The conversations were miles beyond Jo's comprehension, but she enjoyed it, though Kant and Hegel were unknown gods, the Subjective and Objective unintelligible terms, and the only thing "evolved from her inner consciousness" was a bad headache after it was all over. It dawned upon her gradually that the world was being picked to pieces, and put together on new and, according to the talkers, on infinitely better principles than before, that religion was in a fair way to be reasoned into nothingness, and intellect was to be the only God. (34.43)
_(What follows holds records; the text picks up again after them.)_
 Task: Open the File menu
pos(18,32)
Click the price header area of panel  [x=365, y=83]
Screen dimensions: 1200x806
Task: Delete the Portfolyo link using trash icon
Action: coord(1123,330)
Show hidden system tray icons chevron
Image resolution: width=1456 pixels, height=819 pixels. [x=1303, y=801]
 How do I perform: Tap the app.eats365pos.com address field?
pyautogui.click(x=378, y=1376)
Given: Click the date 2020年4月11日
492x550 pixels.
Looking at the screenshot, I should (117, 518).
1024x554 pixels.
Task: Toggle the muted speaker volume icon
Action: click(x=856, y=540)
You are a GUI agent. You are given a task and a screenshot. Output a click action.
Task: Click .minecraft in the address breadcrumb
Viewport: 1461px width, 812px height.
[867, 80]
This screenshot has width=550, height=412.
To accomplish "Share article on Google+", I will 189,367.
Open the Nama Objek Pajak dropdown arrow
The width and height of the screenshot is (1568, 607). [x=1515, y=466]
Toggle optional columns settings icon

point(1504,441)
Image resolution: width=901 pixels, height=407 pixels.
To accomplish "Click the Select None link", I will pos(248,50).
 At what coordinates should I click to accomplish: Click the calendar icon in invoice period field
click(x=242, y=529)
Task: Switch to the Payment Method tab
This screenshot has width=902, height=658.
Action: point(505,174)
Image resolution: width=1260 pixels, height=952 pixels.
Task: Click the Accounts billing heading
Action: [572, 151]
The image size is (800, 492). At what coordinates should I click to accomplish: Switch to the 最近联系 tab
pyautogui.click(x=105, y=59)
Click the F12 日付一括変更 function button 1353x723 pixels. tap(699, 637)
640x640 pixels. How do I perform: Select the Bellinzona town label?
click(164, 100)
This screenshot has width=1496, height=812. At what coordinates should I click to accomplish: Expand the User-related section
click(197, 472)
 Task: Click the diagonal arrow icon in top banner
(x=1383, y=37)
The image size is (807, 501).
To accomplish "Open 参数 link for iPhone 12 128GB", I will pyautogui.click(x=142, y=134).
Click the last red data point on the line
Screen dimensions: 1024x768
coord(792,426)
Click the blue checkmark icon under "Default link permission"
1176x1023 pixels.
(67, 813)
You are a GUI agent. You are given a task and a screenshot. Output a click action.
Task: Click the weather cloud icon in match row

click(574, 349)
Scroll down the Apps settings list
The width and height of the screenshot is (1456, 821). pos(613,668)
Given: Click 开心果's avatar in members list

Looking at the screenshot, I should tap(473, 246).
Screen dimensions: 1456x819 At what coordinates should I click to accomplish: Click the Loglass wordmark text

He bore it as long as he could, but when he was appealed to for an opinion, he blazed up with honest indignation and defended religion with all the eloquence of truth – an eloquence which made his broken English musical and his plain face beautiful. He had a hard fight, for the wise men argued well, but he didn't know when he was beaten and stood to his colors like a man. Somehow, as he talked, the world got right again to Jo. The old beliefs, that had lasted so long, seemed better than the new. God was not a blind force, and immortality was not a pretty fable, but a blessed fact. She felt as if she had solid ground under her feet again, and when Mr. Bhaer paused, outtalked but not one whit convinced, Jo wanted to clap her hands and thank him. (34.46)
"I think I haven't done much harm yet, and may keep this to pay for my time," she said, after a long meditation, adding impatiently, "I almost wish I hadn't any conscience, it's so inconvenient. If I didn't care about doing right, and didn't feel uncomfortable when doing wrong, I should get on capitally. I can't help wishing sometimes, that Mother and Father hadn't been so particular about such things."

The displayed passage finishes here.